I'm not a psychologist so I can't offer any particular expertise in the psychological roots of sexual attraction to children or sexually exploitative behavior. I do know that there is a risk of people who are abused as children becoming abusive themselves, although most of course react in the opposite way and become fiercely angry toward people who do this. (Joshua Komisarjevsky, who was recently sentenced to death in Connecticut, put on a defense based on his having been repeatedly sexually assaulted as a child. It didn't convince the jury but there is undoubtedly something to it.) While many children are resilient and overcome such traumas, others do not and, in one way or another, the consequences ripple out through society and down through time, unto generations. So preventing one incident can have multiplying benefits, while failure is a catastrophe that can extend far beyond a single child.

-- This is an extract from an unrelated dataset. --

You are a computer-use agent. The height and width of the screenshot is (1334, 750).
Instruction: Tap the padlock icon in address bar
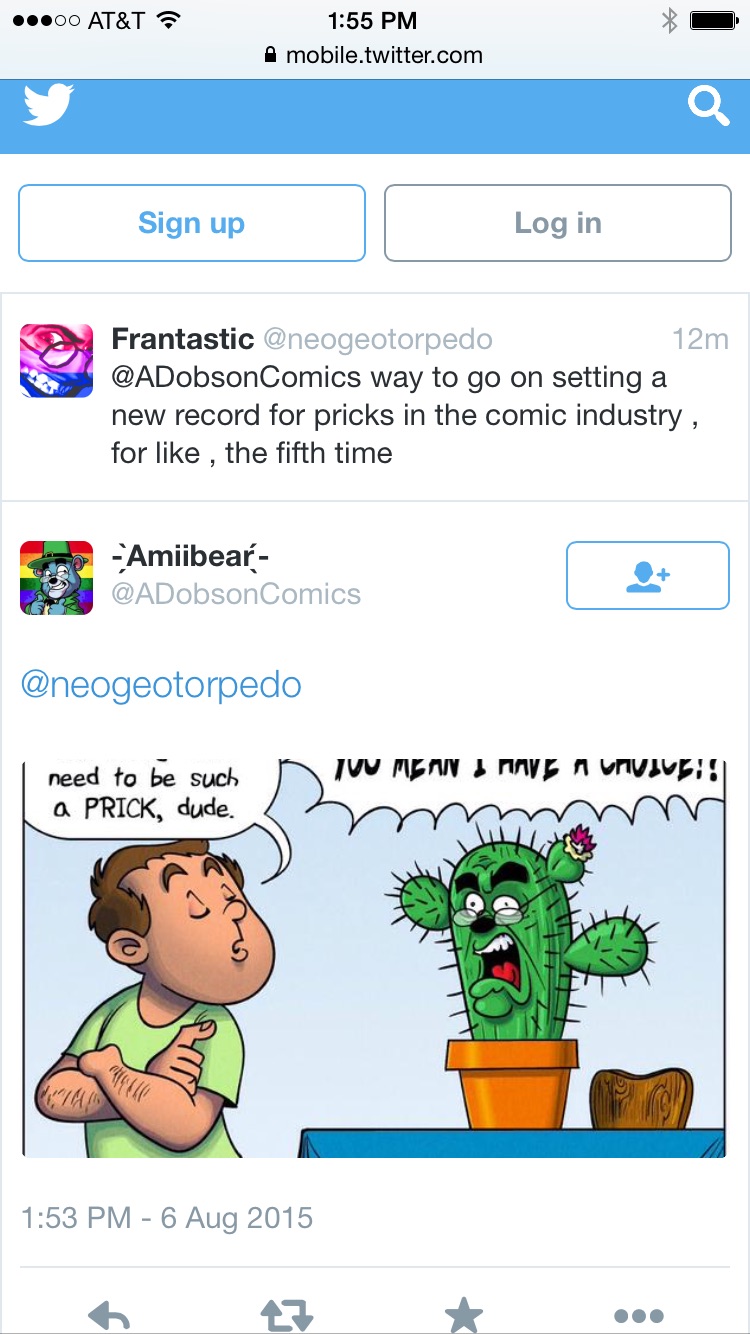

What is uniquely interesting in the Penn State case, as in the case of the Catholic church, is the sociological dimension. Whatever the reason that many priests and (allegedly) Jerry Sandusky engaged in this behavior, powerful cultural forces protected them. The church is an insular society unto itself, whose transcendent value is institutional aggrandizement. Football is a more complicated phenomenon. Yes, there are little subsocieties of team and university, but they are much more fluid and diffuse than the church -- people come and go, with the exception of Joe Paterno Penn State football and Pennsylvania State University are not life-long commitments, nor are they singular identities. And this scandal leaked well beyond those two institutions to include not only the campus police but also the police of the town of State College, apparently (from what we are starting to hear) a high school principal, charity executives and social workers, and probably many other people who were overawed by the charisma of the football team. Unlike the bishops, they weren't part of the institution they were protecting.

So this story also has resonance pertaining to the role of athletes and sports in our society. Athletes have an expectation of entitlement, which they get from the same wellspring as coach Sandusky. Sports are a public spectacle that stands for accomplishment and virtue. That symbolism largely obscures the reality that what you are watching and passionately adoring is just a bunch of ordinary, flawed people who happen to be skilled at a fundamentally useless enterprise. Many sports, including football, in fact institutionalize and glorify violence, which seems a wrong thing to worship, although I grant it is fun and exciting. (I wrestled in college -- there's nothing more essentially violent than that. The whole object is to physically force your will on the opponent.) But we are strongly committed to the illusion and just can't stand to shatter it.

*For those who are not aware of all Internet traditions, that's Chris Matthews. Some people feel he resembles the cartoon canary. (I tawt I taw a puddy tat!)